Wednesday, 24 April 2013

I've spent my evening writing about my life over the last few years, all the shit my husband put me through and all the things I thought were normal until I wasn't living them anymore. 

I constantly worry that anyone who knows anything of my life either thinks I'm going to fall apart any second or is only being my friend because they feel sorry for me.  These things might be true, I guess I will never know.

I was writing things down because at 730 this evening my ex told me that he was fixed and he wanted more access to the kids which leaves me only one real option and that is to let the authorities decide.  They might decide he's guilty of nothing and that my kids are safe with him and if they do I won't like it but at least it won't all be on my head any more.
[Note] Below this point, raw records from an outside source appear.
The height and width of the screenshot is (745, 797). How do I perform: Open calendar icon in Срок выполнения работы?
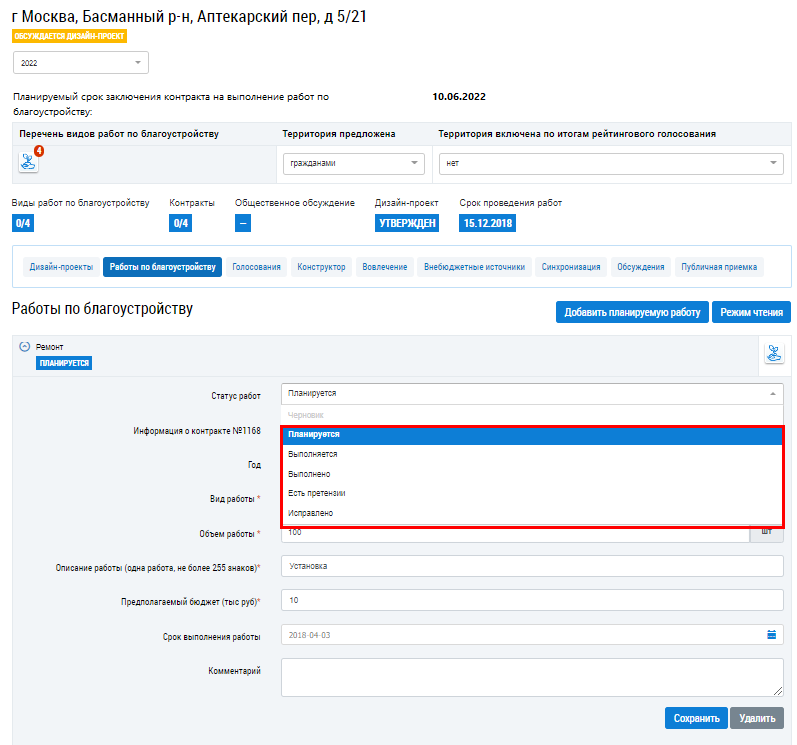click(x=771, y=635)
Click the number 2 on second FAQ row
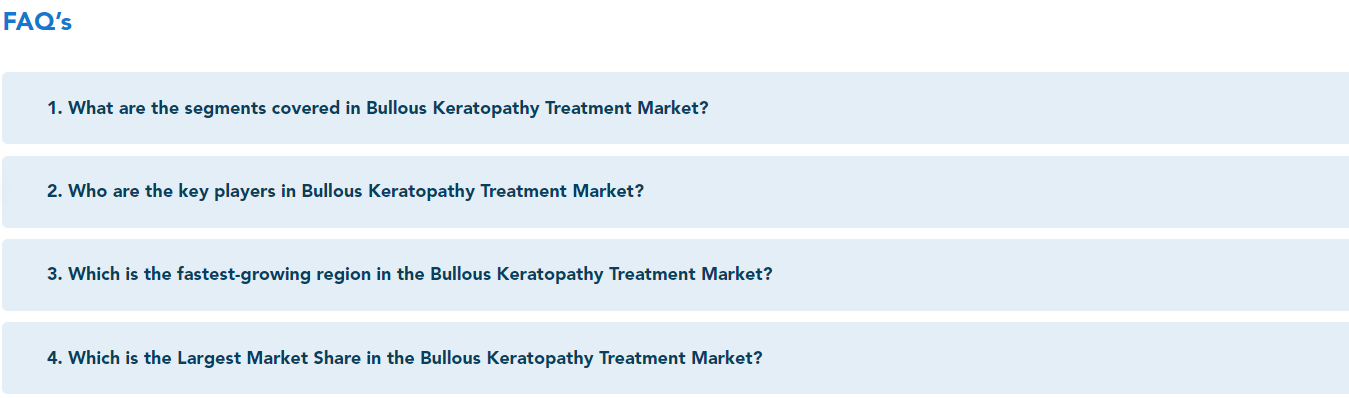Screen dimensions: 1349x398 click(x=54, y=191)
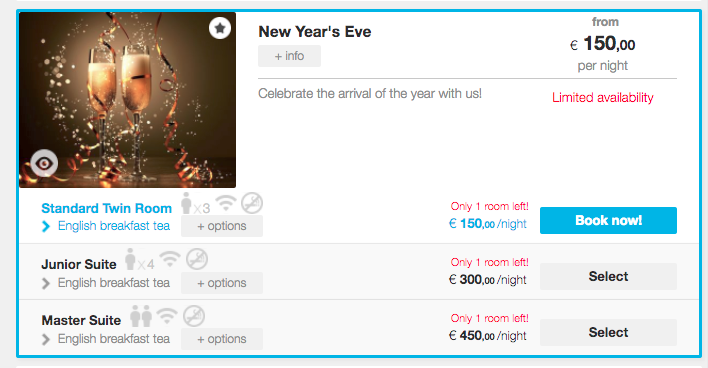
Task: Click the Wi-Fi icon for Standard Twin Room
Action: 226,204
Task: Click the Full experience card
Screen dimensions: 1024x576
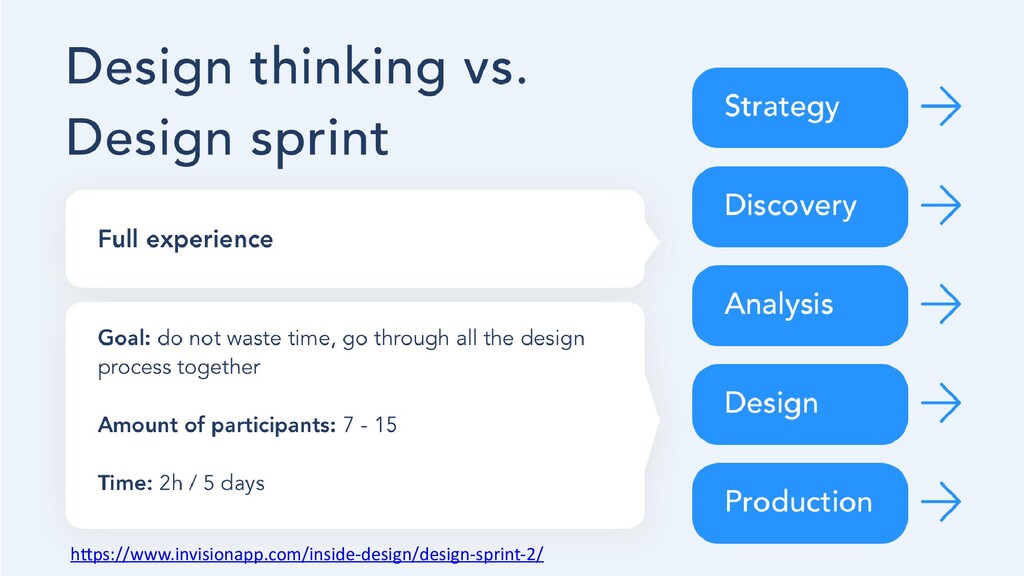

So yes, I've spent my evening writing about my life, it does not make good reading but one day it will.

2 comments:

  1. I think you're very brave to confront all these things, rather than hiding them away. It can't be easy because I imagine in some ways you may still feel that you are partly to blame, for not doing something about it sooner. (If not then please ignore this).

    I would hope you would count me as a friend, and if that is the case then I am not here because I feel sorry for you, but because of the friendship you offer me.

    And I would add that your thoughts (and others that you will be aware of) have certainly encouraged me to think things through myself.

    ReplyDelete
    Replies
    1. I'll always think I should have done something sooner or better or something but I guess when I finally sort it all out that will lessen and time passes and makes stuff better doesn't it :-)

      I am glad to have you as a friend, you have certainly been a great support to me and in some ways more importantly you have provided lots of things to laugh and smile about for which I am very grateful :-)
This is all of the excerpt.